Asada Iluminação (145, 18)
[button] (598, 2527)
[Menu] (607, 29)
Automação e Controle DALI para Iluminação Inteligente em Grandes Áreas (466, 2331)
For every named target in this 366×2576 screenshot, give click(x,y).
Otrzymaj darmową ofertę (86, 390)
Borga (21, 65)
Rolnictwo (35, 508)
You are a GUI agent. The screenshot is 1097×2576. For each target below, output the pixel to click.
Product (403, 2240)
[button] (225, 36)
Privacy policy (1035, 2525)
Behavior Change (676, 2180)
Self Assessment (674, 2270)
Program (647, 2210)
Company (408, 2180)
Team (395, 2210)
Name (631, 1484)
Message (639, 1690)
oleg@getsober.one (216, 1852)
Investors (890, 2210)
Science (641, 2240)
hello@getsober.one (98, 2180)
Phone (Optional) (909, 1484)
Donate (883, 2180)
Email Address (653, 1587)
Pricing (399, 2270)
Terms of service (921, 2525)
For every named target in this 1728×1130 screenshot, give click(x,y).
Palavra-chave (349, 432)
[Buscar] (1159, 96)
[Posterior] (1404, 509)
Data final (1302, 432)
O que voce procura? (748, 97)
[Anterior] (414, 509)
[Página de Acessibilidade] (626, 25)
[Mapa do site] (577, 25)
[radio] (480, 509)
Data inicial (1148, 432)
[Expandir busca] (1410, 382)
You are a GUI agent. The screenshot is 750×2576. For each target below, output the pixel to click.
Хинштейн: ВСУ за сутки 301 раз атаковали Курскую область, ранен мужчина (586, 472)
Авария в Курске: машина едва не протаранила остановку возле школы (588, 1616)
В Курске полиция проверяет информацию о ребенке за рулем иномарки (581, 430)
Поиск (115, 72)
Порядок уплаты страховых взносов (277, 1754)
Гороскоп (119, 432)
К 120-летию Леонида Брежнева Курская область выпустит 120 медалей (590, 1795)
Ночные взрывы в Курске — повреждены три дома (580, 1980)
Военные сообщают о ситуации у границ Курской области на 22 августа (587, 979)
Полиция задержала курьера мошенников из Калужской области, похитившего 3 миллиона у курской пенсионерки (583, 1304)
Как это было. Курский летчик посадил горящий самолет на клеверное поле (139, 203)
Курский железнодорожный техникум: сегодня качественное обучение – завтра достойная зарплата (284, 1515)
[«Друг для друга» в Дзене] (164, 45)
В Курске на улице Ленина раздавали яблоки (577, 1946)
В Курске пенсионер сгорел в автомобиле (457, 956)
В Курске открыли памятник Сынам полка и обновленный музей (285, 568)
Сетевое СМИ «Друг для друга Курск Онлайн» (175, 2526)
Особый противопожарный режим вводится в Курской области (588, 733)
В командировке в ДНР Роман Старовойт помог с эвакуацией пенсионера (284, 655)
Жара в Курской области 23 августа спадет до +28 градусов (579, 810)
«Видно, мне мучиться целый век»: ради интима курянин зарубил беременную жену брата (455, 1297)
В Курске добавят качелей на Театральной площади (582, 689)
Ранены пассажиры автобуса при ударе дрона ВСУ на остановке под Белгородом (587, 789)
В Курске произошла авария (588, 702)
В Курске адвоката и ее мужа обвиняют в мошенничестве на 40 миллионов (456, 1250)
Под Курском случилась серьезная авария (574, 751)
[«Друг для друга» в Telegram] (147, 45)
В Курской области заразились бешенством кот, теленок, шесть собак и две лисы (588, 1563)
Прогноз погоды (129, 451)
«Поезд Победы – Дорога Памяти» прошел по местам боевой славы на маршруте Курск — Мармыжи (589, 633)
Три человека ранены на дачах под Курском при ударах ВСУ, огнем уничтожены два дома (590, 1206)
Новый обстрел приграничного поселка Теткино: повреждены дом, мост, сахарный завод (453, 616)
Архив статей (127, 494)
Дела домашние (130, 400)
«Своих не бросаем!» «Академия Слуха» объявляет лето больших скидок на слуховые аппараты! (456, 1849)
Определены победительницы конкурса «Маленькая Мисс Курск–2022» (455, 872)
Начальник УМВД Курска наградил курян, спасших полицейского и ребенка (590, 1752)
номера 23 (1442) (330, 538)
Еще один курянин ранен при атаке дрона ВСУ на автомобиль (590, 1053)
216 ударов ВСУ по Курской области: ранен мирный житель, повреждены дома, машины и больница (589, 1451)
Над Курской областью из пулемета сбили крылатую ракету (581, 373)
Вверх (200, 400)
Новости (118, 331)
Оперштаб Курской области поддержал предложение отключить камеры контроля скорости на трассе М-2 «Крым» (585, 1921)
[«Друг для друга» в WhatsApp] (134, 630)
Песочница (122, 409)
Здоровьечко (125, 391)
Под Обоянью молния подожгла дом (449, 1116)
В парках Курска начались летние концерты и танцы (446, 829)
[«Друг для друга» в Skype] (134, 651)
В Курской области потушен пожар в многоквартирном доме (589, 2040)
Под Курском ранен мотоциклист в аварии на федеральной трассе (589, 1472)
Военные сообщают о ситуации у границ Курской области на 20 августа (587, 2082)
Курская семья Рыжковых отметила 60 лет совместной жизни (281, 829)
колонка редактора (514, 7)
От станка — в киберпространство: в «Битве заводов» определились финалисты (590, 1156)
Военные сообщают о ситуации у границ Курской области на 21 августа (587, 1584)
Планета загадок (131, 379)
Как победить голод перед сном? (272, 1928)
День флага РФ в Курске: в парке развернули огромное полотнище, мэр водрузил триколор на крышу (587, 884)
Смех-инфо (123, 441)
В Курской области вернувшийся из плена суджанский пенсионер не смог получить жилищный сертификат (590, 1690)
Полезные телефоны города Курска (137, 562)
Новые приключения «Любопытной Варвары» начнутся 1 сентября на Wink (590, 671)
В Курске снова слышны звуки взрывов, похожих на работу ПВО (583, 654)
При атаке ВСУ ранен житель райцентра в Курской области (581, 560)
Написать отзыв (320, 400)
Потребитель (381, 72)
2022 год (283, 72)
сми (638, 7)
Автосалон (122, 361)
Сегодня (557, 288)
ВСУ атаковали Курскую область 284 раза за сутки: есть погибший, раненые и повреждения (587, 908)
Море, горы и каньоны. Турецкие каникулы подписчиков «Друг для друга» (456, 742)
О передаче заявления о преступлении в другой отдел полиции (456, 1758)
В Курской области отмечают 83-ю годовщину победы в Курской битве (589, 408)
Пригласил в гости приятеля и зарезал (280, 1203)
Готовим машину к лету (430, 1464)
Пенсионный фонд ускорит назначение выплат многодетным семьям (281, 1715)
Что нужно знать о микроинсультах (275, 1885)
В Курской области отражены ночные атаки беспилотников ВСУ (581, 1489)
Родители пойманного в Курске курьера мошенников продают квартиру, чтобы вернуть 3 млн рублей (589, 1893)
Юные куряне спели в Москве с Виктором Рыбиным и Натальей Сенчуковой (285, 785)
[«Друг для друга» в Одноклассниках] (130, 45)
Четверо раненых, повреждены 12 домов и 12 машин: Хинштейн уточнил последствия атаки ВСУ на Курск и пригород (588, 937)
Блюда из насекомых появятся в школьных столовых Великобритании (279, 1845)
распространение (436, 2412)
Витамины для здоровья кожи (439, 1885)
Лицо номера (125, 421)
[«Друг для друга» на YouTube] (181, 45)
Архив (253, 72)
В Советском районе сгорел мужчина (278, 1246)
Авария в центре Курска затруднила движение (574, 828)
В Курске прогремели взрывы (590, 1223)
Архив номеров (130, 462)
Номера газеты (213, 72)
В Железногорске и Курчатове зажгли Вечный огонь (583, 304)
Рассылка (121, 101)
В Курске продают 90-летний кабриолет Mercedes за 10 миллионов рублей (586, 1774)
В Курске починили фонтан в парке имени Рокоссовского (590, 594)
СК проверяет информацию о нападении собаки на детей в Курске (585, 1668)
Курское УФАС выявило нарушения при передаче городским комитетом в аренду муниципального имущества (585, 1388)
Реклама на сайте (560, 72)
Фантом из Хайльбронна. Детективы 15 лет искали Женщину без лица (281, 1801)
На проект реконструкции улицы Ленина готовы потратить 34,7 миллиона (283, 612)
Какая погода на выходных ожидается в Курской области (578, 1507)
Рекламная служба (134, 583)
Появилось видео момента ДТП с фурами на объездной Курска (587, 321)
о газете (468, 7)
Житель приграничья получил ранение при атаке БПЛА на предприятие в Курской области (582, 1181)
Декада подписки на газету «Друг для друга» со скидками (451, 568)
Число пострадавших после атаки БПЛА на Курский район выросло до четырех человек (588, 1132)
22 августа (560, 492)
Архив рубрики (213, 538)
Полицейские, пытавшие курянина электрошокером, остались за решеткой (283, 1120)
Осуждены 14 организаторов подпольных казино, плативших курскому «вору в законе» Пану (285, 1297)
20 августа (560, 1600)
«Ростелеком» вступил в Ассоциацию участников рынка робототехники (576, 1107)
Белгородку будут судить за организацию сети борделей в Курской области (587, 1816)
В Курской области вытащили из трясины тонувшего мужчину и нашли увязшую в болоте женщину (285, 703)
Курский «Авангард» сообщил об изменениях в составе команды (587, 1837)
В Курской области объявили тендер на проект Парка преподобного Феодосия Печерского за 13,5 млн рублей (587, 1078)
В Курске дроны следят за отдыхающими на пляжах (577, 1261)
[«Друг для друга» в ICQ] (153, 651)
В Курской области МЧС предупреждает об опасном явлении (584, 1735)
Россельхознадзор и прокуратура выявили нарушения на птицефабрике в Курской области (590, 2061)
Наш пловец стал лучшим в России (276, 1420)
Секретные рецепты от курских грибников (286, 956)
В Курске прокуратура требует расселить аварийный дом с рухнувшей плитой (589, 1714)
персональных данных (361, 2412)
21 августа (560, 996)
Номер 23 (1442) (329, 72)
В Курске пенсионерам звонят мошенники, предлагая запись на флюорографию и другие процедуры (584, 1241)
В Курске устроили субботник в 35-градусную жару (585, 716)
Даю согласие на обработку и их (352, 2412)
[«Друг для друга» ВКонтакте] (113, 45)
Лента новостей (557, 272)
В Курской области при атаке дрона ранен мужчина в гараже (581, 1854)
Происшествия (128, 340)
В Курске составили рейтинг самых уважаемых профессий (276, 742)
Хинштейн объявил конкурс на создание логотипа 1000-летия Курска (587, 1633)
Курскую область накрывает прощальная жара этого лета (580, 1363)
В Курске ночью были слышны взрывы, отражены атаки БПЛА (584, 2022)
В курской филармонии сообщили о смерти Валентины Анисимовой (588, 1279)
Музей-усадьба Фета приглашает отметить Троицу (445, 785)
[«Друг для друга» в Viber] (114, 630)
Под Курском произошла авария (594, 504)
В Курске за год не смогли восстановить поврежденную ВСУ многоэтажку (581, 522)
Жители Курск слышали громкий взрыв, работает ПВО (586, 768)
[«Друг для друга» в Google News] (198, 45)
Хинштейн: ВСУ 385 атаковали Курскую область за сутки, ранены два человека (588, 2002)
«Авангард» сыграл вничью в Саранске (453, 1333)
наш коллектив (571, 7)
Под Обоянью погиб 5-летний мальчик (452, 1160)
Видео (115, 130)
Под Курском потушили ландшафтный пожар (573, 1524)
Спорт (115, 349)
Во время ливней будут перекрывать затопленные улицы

*What needs to be done:*
Provide the number of lines in the preceding entries that include the string "летний", with no other words.

*Task response:*
2